_What you are asked to do_. Beginning with the line where "Ablo is my favorite" appears, repeat every remaining line of the entries exactly, the last line included.

The records below:

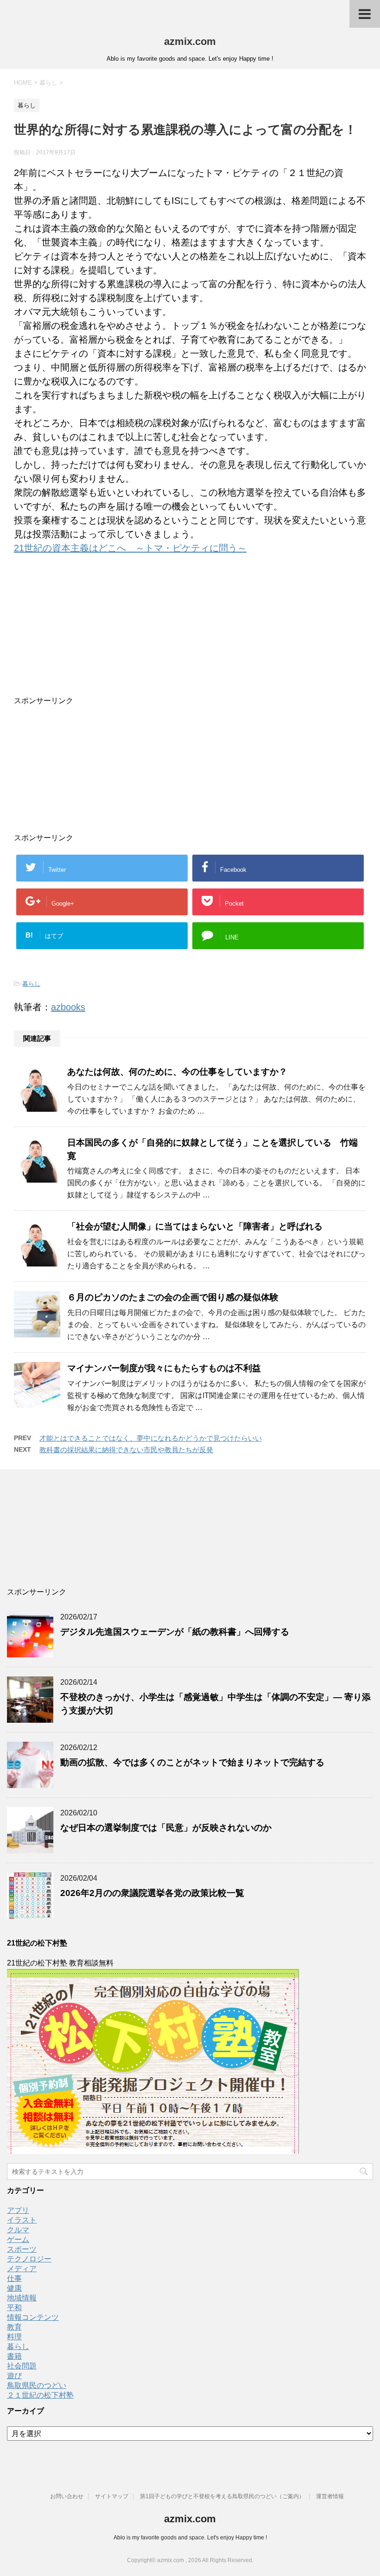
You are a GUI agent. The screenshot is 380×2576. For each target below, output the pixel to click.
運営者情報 (330, 2496)
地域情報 (22, 2298)
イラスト (22, 2220)
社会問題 (22, 2366)
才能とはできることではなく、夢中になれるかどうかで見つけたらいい (150, 1438)
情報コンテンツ (33, 2317)
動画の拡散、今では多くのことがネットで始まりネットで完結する (192, 1762)
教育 (14, 2327)
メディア (22, 2269)
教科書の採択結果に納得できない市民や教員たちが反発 (126, 1450)
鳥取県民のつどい (36, 2385)
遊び (14, 2376)
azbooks (68, 1007)
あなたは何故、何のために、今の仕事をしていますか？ (177, 1072)
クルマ (18, 2230)
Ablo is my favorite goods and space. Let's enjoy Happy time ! (190, 2537)
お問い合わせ (66, 2496)
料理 (14, 2337)
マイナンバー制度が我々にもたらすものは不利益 (164, 1368)
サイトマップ (111, 2496)
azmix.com (190, 41)
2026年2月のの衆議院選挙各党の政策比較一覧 (152, 1893)
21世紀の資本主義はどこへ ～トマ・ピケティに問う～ (130, 548)
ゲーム (18, 2239)
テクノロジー (29, 2259)
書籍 (14, 2356)
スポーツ (22, 2249)
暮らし (31, 983)
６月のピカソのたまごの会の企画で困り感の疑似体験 (173, 1297)
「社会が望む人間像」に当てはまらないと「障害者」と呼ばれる (195, 1226)
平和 (14, 2307)
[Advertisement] (153, 638)
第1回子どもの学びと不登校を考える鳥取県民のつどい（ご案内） (222, 2496)
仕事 (14, 2278)
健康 (14, 2288)
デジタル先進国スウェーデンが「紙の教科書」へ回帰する (174, 1632)
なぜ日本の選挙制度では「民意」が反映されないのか (166, 1828)
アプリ (18, 2210)
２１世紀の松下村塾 (40, 2395)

End of The records.

_Task solution_.
Ablo is my favorite goods and space. Let's enjoy Happy time ! (190, 2537)
お問い合わせ (66, 2496)
料理 (14, 2337)
マイナンバー制度が我々にもたらすものは不利益 (164, 1368)
サイトマップ (111, 2496)
azmix.com (190, 41)
2026年2月のの衆議院選挙各党の政策比較一覧 (152, 1893)
21世紀の資本主義はどこへ ～トマ・ピケティに問う～ (130, 548)
ゲーム (18, 2239)
テクノロジー (29, 2259)
書籍 (14, 2356)
スポーツ (22, 2249)
暮らし (31, 983)
６月のピカソのたまごの会の企画で困り感の疑似体験 (173, 1297)
「社会が望む人間像」に当てはまらないと「障害者」と呼ばれる (195, 1226)
平和 (14, 2307)
[Advertisement] (153, 638)
第1回子どもの学びと不登校を考える鳥取県民のつどい（ご案内） (222, 2496)
仕事 (14, 2278)
健康 (14, 2288)
デジタル先進国スウェーデンが「紙の教科書」へ回帰する (174, 1632)
なぜ日本の選挙制度では「民意」が反映されないのか (166, 1828)
アプリ (18, 2210)
２１世紀の松下村塾 (40, 2395)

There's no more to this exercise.